In order to determine whether the nanomotors are inside or on the surface of the cells, the confocal laser scanning microscopy and corresponding 3D reconstruction images were further used to characterize the location of these nanomotors28. Microscope images were taken under a 100× magnification oil objective using confocal laser scanning microscopy. In addition to capturing normal images, Z-stacks were recorded to obtain an orthogonal view of the cells and 3D images, in which green color represented cell membrane and blue color represented the nanomotors (Figs. 4e, 5e). By cutting the green channel of the 3D images, it can be observed that the green cell membrane is gradually peeled off, exposing the internal blue color (HLA10), confirming the intracellular localization of the HLA10 nanomotors. Results of Figs. 4e, 5e can confirm the intracellular localization of the nanomotors. The viabilities of HUVECs after HLA nanomotors intake (incubation of HUVECs with HLA10 nanomotors under 0.002% H2O2) at different times were detected by MTT method. As shown in Supplementary Fig. 25, the cell viability of HUVECs after HLA nanomotors (under 0.002% H2O2) intake gradually increases with the cultured time (1–7 days).

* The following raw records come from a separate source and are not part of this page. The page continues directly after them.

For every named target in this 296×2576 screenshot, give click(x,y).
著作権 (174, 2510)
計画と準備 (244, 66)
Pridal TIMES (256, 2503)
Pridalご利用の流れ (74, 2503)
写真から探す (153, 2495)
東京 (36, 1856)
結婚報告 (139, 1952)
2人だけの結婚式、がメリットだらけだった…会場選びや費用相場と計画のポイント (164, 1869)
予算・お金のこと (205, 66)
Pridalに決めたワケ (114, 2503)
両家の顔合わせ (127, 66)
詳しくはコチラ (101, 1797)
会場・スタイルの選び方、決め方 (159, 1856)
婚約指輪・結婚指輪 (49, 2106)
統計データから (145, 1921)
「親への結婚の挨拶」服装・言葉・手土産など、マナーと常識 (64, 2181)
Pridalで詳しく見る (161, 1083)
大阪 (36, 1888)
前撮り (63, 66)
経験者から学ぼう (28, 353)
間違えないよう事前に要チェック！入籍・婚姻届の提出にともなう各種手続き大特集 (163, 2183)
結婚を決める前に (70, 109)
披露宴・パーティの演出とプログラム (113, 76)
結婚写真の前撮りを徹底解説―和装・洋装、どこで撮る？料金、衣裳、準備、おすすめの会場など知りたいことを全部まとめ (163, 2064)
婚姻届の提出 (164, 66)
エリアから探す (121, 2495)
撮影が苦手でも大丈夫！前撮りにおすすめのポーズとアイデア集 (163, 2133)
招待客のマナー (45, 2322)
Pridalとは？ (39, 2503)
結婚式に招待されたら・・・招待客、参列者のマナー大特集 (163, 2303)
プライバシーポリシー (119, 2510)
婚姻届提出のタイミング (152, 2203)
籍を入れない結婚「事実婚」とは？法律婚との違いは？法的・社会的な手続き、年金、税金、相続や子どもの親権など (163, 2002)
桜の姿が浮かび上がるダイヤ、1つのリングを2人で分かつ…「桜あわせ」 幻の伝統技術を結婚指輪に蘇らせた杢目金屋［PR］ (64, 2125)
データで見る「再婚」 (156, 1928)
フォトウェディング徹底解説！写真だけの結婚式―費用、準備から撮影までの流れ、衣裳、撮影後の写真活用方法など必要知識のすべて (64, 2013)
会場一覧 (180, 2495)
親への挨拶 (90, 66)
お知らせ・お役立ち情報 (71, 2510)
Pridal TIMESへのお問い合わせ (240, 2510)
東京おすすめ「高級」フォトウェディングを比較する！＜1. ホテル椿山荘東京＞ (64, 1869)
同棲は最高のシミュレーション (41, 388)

Meantime, in order to further confirm the effect of H2O2 on the uptake behavior of nanomotors by cells, we measure the NO ratio of intracellular and extracellular environment after the nanomotors been uptaken by MCF-7 cells under different conditions (with or without H2O2) (Supplementary Fig. 26). About 73% of the produced NO is generated in MCF-7 cells, and about 79% of NO is produced in cells with higher ROS (0.002% H2O2). This phenomenon may be due to the fact that higher level of ROS can result in an increase in the rate of movement of nanomotors, then the uptake of nanomotors by MCF-7 is enhanced.
Influence of HLA10 nanomotors on the cells (HUVECs and MCF-7)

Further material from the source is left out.